Feb 04, 2022

Dr. Brita Reed MD, PsyD, Center for Medical Psychology and Counseling

I’m sure you’re aware that women experiencing medical problems during pregnancy are commonly prescribed medication. But did you know that the most commonly prescribed medication during pregnancy in the US is an antidepressant (i.e., selective serotonin reuptake inhibitor [SSRI])? In fact, 8% of pregnant women in the US are on antidepressants.
But is anyone concerned about the effects of antidepressants on pregnant women and babies? Surprisingly, the US Food and Drug Administration (FDA) has not approved antidepressants for use during pregnancy. Why not? When you think about it, conducting a double-blind, placebo-controlled study among women who are pregnant and who have a diagnosis of depression would be considered unethical from a research perspective. As a result, we get all our data regarding the safety of antidepressants during pregnancy from large registry databases.
In 1979, the FDA developed a 5-letter classification system (i.e., A, B, C, D, X) for describing the safety of medications during pregnancy. But, unfortunately the FDA’s system has significant limitations and is seldomly updated despite the availability of new data. As a result, we have no reliable list of safe medications for use during pregnancy.
How, then, do you and your doctor decide what to do when you’re experiencing depression during pregnancy?
The good news is that you have options!
The first option is weekly or biweekly psychotherapy which can be very helpful for pregnant women with mild depression or anxiety. When considering this route, it’s important for you to find a psychotherapist who has lots of experience with pregnant and breastfeeding women experiencing depression. I would recommend this approach if your depression is mild.

● **Task requirements**
Which letters make up the classification system that the FDA developed in 1979, according to the article on antidepressants during pregnancy? List every one. You can set the records aside; nothing here depends on them.

● **Record set**
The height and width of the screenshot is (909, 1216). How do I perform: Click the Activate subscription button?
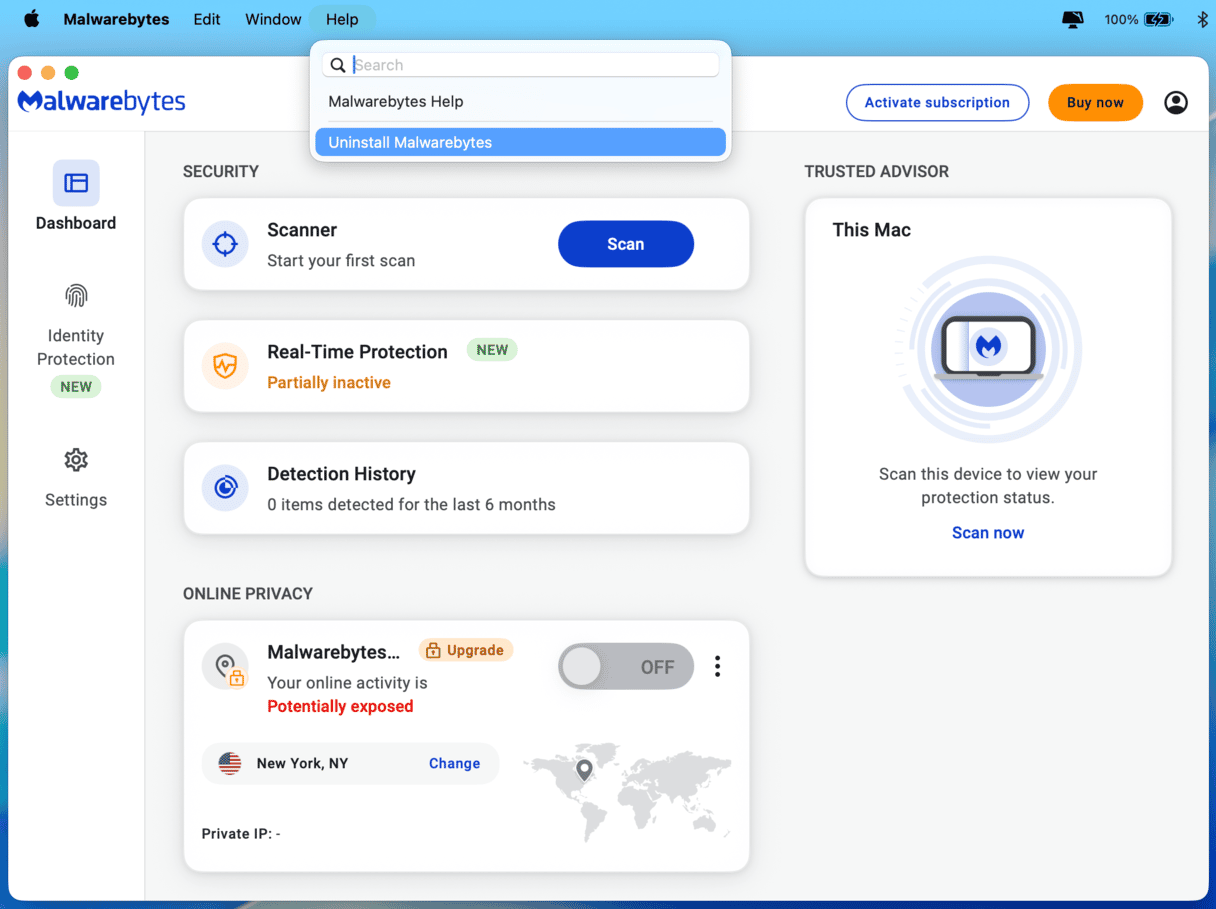(x=937, y=102)
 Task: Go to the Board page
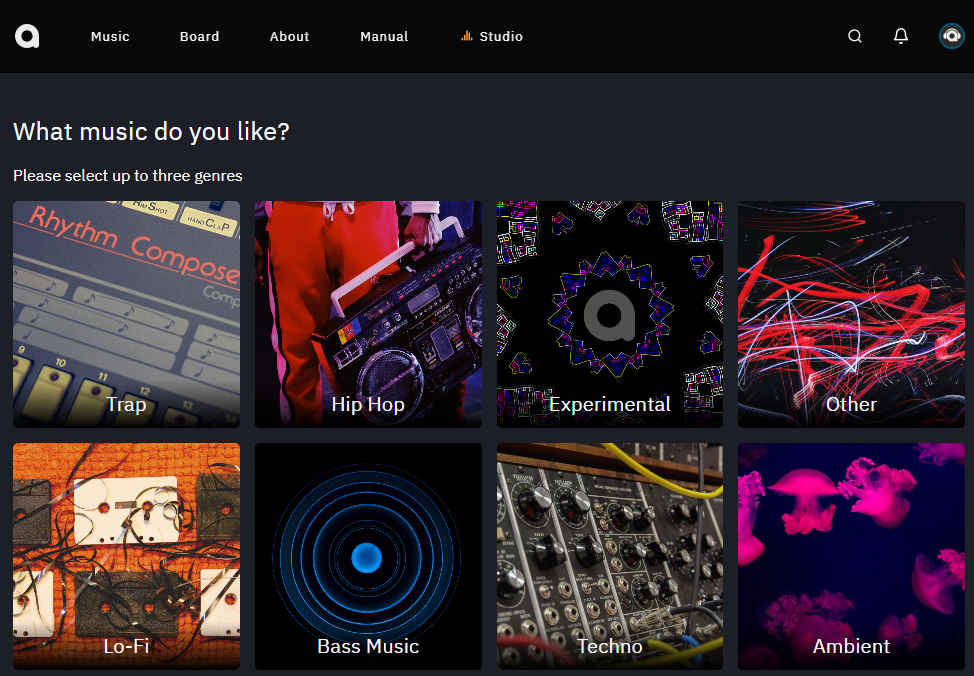click(x=199, y=37)
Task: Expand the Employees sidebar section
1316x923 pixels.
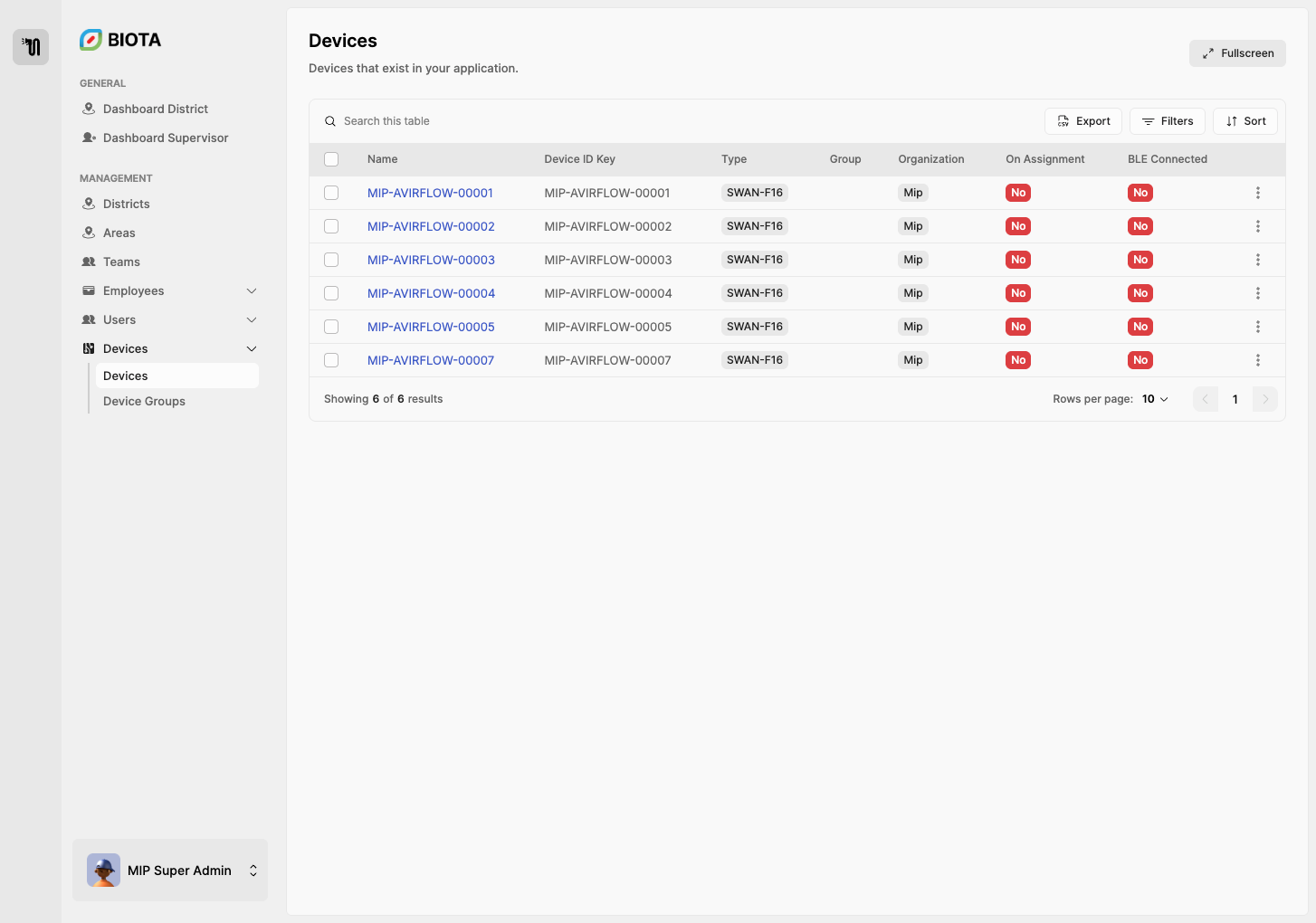Action: pos(252,290)
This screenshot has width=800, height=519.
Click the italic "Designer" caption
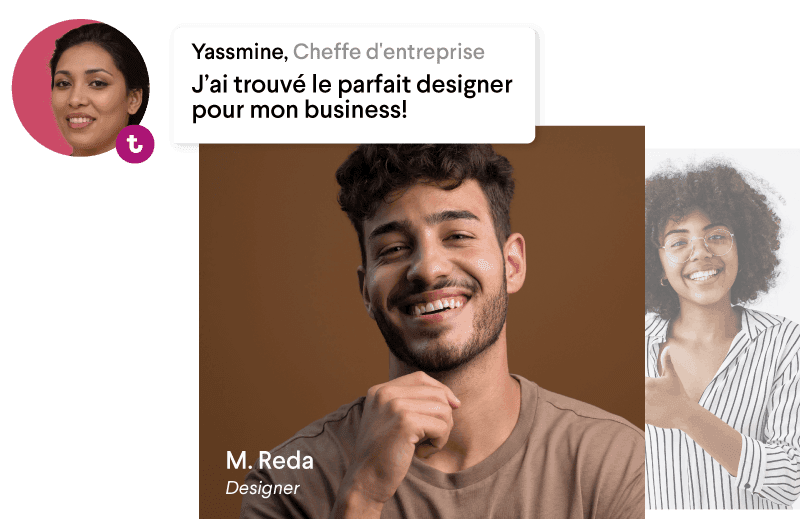(262, 488)
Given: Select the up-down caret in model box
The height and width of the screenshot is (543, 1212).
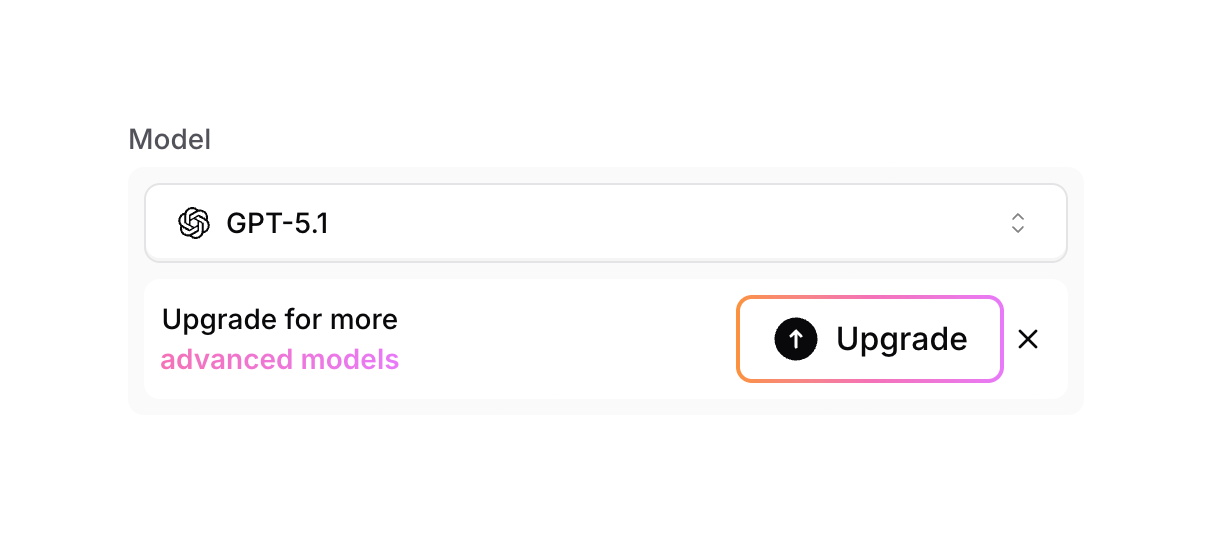Looking at the screenshot, I should click(x=1017, y=223).
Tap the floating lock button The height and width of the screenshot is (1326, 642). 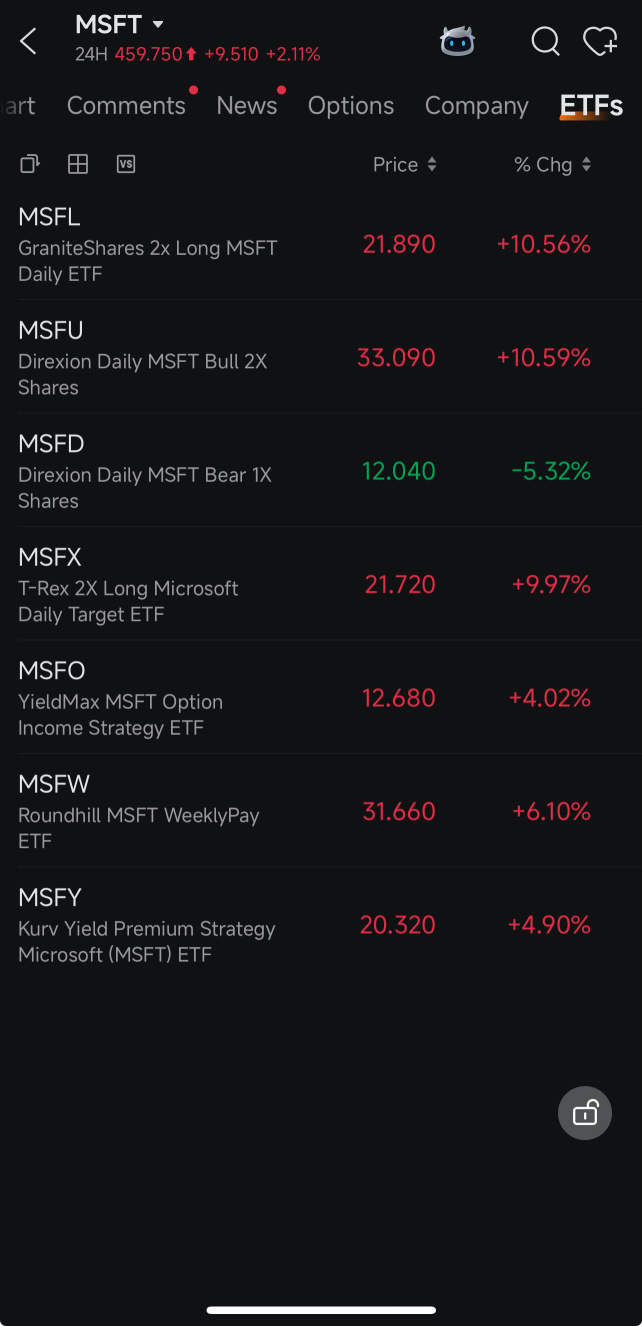585,1112
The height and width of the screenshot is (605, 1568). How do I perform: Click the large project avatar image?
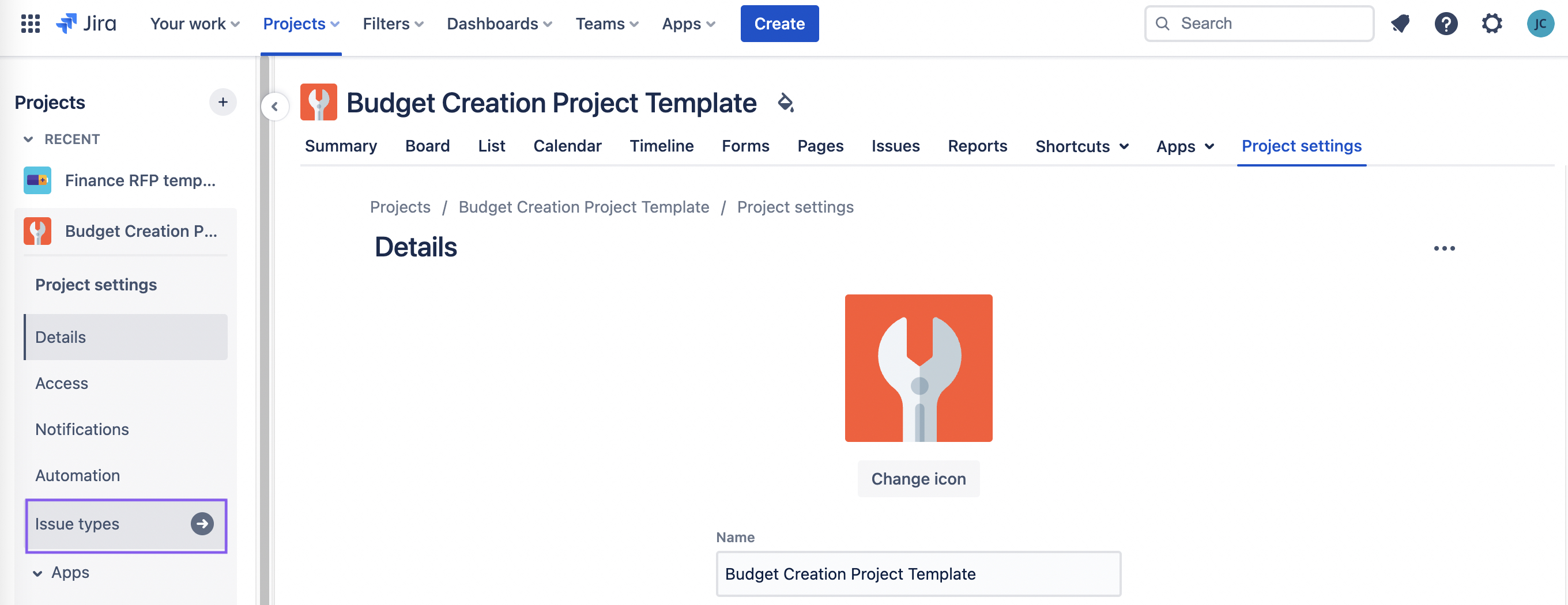pos(918,368)
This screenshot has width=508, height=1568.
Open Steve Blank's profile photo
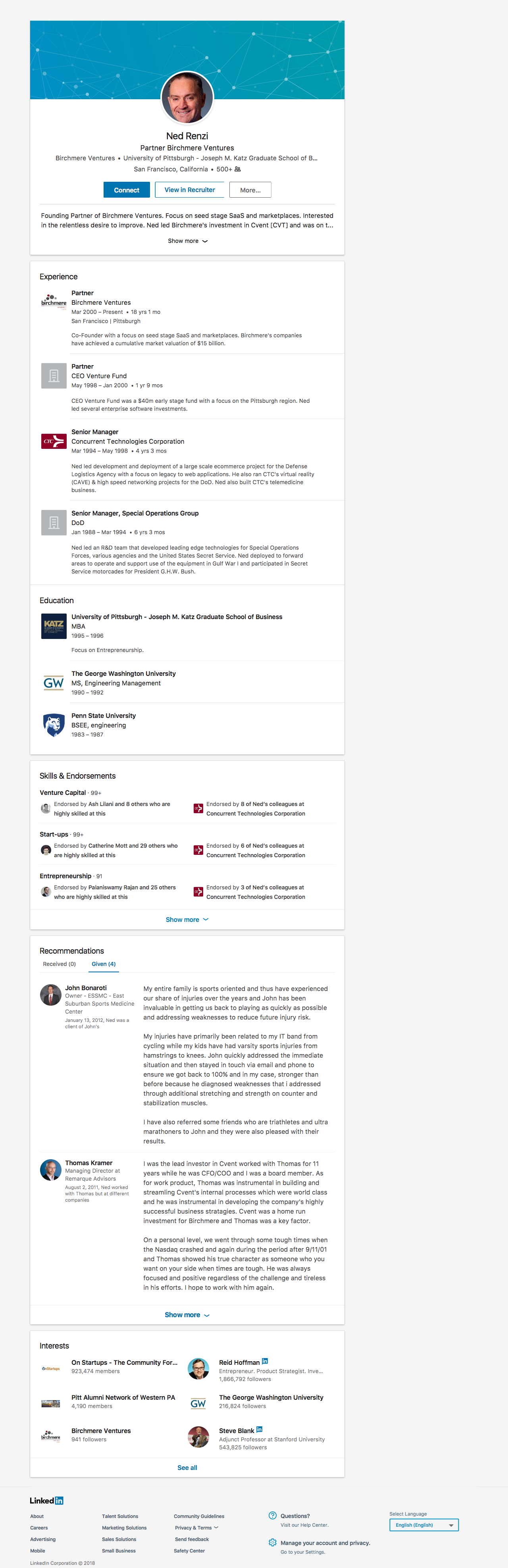point(198,1437)
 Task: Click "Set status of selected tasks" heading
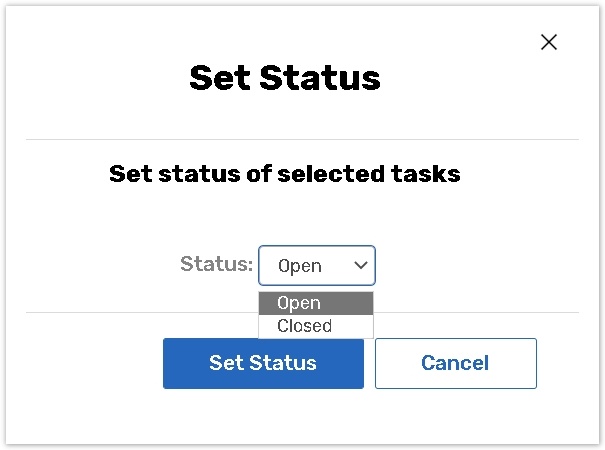(x=284, y=174)
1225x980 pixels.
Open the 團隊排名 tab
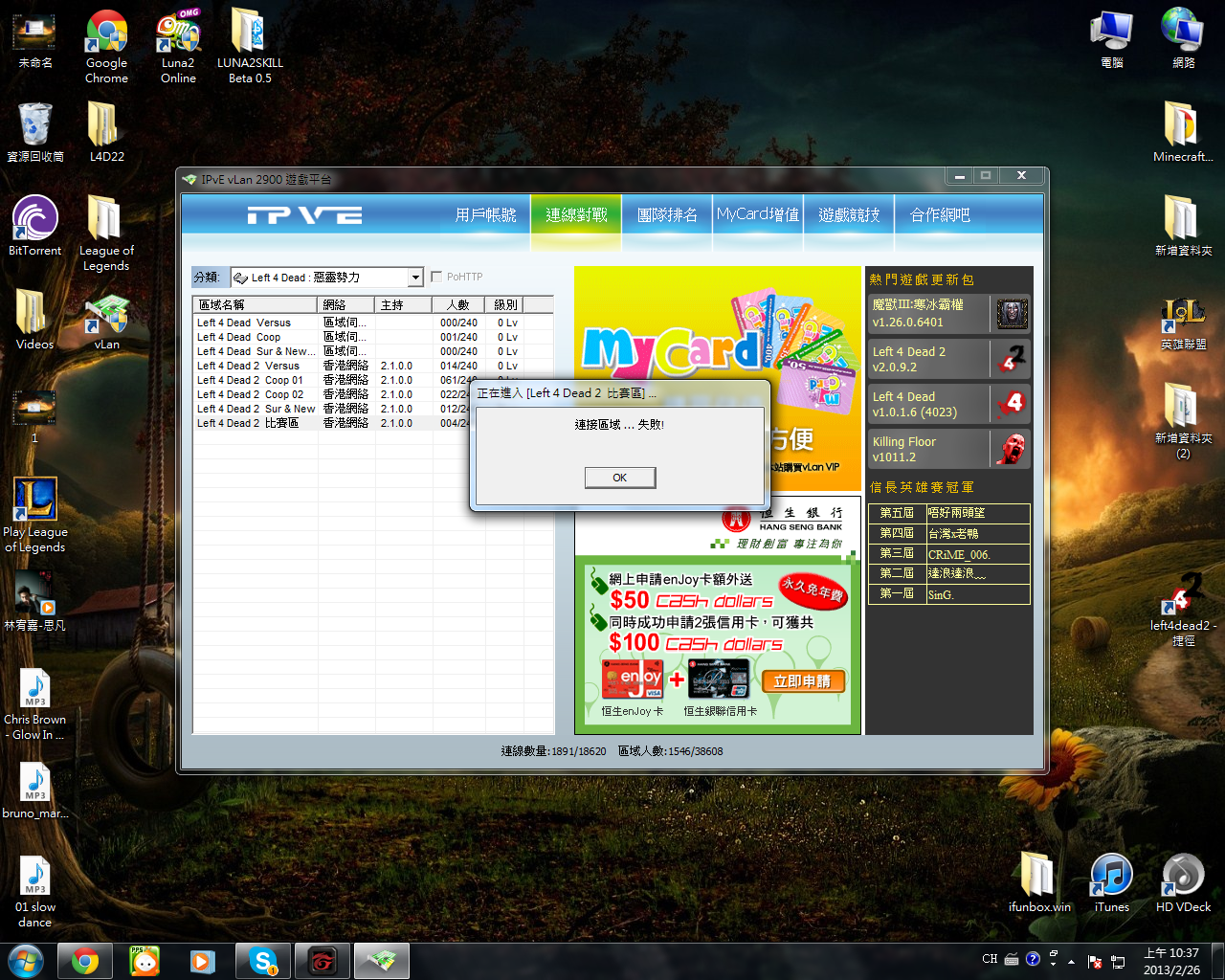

● **Worked solution**
A, B, C, D, X